4: Collect Hopes, Dreams and Aspirations.
5: Communicate visually. Get touchy-feely, go back to basics, use Lego and Colorforms.
6: Share the road. Do what you can to enable collaboration of ideas.
7: Prioritize and synthesize. Converge the ideas, cut them down to the core.
There was much more to the presentation, but the main takeaway is one that anyone in the creative industry could, and should, benefit from; two heads are better than one. Bill Bernbach said it, and we believe it. Done right, with a good moderator, group brainstorming can lead to solid ideas.

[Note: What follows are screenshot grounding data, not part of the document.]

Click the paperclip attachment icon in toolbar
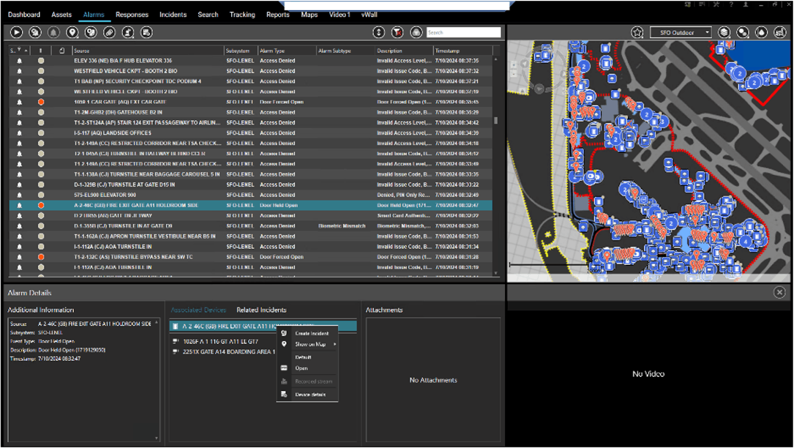Viewport: 794px width, 448px height. 109,32
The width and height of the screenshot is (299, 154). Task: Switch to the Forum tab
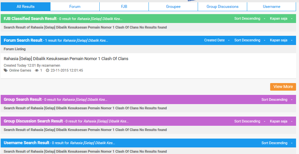75,7
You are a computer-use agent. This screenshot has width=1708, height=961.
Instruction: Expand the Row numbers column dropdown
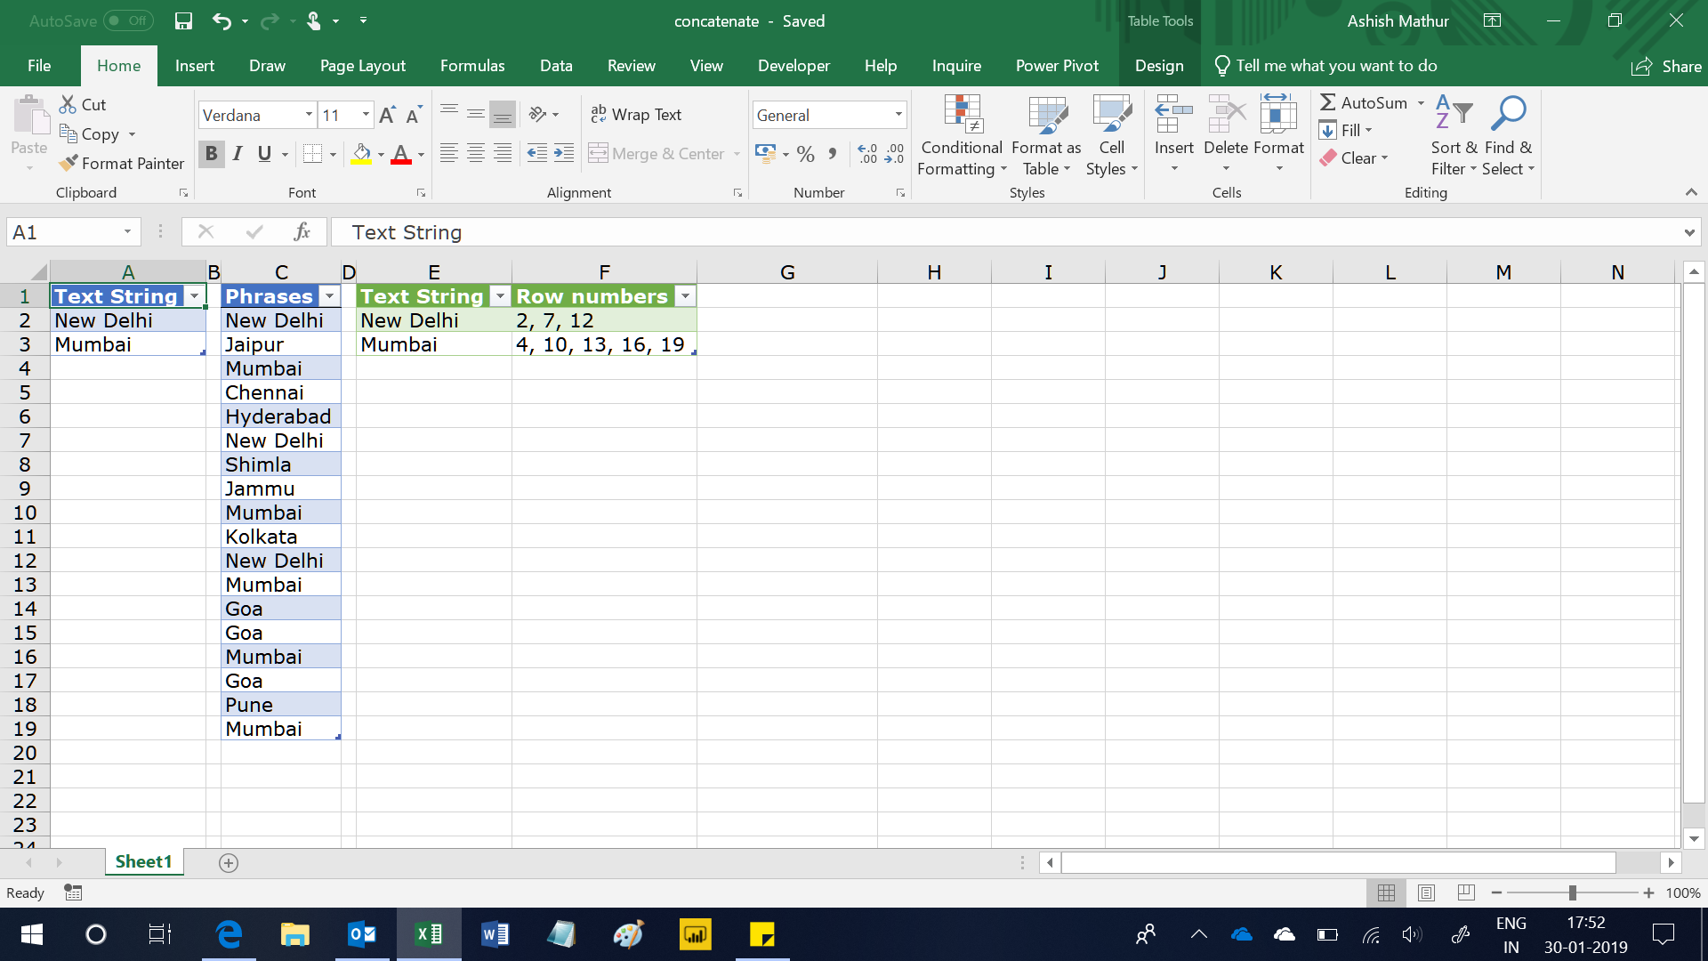click(684, 297)
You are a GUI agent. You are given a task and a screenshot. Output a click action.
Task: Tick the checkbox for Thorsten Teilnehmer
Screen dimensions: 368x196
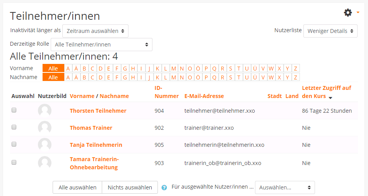tap(14, 110)
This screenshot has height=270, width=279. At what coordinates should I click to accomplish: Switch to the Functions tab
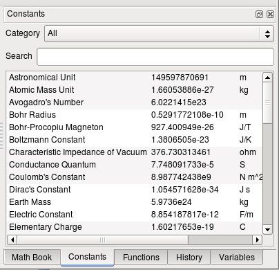pos(141,257)
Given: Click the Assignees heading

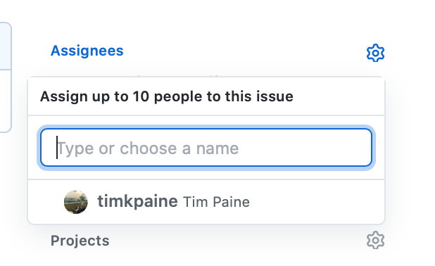Looking at the screenshot, I should [x=87, y=51].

And that’s a handy segue into the third speaker of the day, David Sherwin of Frog Design. His enticing session, “Better Ideas Faster: How To Brainstorm More Effectively” delivered everything the title teased to, and more. Much more.
David approaches brainstorming and ideation in a way that seems almost clinical, but the results are anything but. Here, we start in a world where “quantity breeds quality” and ideas should be thrown at the board with all deliberate speed.
The stages of David’s brainstorming process went something like this:
1: Strategy. What business problem are you trying to solve?
2: Articulation. Turn those problems into questions.
3: Brainstorm using the questions above, and timeboxing (look that up, it works well). Other brainstorming techniques worth checking out include mind mapping; word listing; picture association; brute thinking; idea inversion; free-form sketching; role playing; deconstruction; future casting; 10 x 10 doodling (a grid of 100 tiny doodles done in minutes).
4: Set impossible goals to create unexpected ideas.
5: Connect existing ideas to new ones.
6: Don’t fall in love with first ideas. Act like you’re speed dating.
7: Capture big ideas with simple tools (this was a recurring point throughout HOW…basically, use a pen and paper, stop thinking on your computers).
8: Express ideas in ways that travel beyond the page (use video, collage etc).
9: Write it first, then sketch it. Again, the emphasis is on thinking.
10: Sketch your ideas like a designer, not an artist.
11: Design to your own deadlines, not the ones imposed on you.
12: Use intuition. (Intuition DOES NOT come with repetition, it comes with practice. And as David so rightly says, intuition fuels great design).
David’s presentation was by far the most thorough, thought-out and instructional of the past few days, and that was really appreciated. Where some speakers left things very open to interpretation, David was quite happy (and brave enough) to plant his flag firmly in the sand and say “do it this way, it works.” Much kudos to David for a great presentation.
The final session of the day was called “Creating Five-Alarm Concepts” by Von Glitschke, and was on a par with the previous David Sherwin session. Once again, Von dared to give specific advice and techniques. But rather than reveal them here, parrot-fashion, we’ll give you something to look forward to. Von told us the entire presentation will be available at the following address on Thursday morning, for a limited time: www.tinyurl.com/5alarmconcepts. However, we tried it earlier and downloaded the full 80Mb file. Anyway, we will leave that one hanging out there for you, a gift from us to you via the very talented Von Glitschke.
The HOW Conference wraps up Wednesday at around noon, and we’ve certainly learned a ton from it already. Hopefully the last morning is as fulfilling as the last few days.